Although it is often tempting to blame the patient’s symptoms on “just psych,” this should be the last diagnosis that EMS providers should consider. Always check both an oxygen saturation and a finger-stick glucose level, as these are easily correctable causes of agitation. Beyond this, there are a few considerations which can help further distinguish between psychiatric and medical causes of agitation (Table 51-1).
If the answer to any of these questions is yes, there is an especially strong likelihood that the patient may have a medical cause for their condition. Remember, however, that even patients with psychiatric disorders can get medical illnesses. It is probably safest to assume, therefore, that all patients with agitation have another cause for their symptoms until proven otherwise.

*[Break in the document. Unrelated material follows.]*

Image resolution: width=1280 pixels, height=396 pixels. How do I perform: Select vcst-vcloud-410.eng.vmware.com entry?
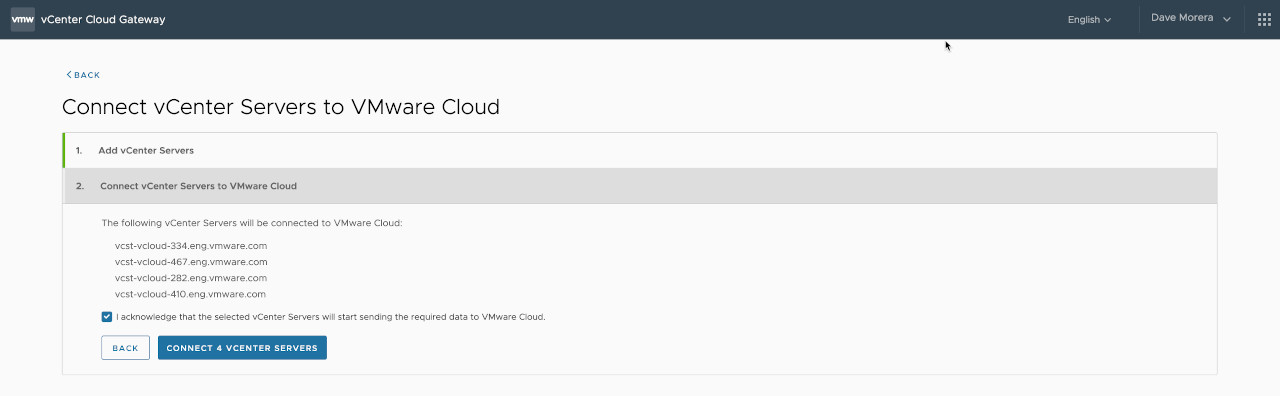[190, 294]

Agitation that is so severe that it can cause sudden death is termed excited delirium syndrome (ExDS). ExDS, also known as agitated delirium, is a combination of altered mental status and combativeness.6 Experts have debated the precise definition of ExDS in the literature, but there is general agreement that symptoms include tolerance to significant pain, rapid breathing, sweating, severe agitation, elevated temperature, poor awareness of police presence, lack of fatiguing, unusual or superhuman strength, and inappropriate clothing for the current environment. Not all of these signs or symptoms need to be present to diagnose ExDS. ExDS represents a true medical not psychiatric emergency. The diagnosis is often challenging, because the clinical signs and symptoms of ExDS can be produced by a wide variety of disease. Agitation, combativeness, and altered mental status, for example, can be produced by hypoglycemia, thyroid storm, certain kinds of seizures, cocaine, or methamphetamine use.
Prehospital personnel will not generally be able to differentiate between the multiple possible causes of ExDS. Instead, EMS personnel should simply recognize that the patient has a more severe agitation than is typical and symptoms consistent with ExDS. Especially if this agitation is unresponsive to agitation medications (see Table 51-2), these patients have a real medical emergency. High doses of sedating medications are often ultimately required, and initiation of therapy should begin in the field. All such patients will require transfer to an emergency department (ED) for further management and evaluation.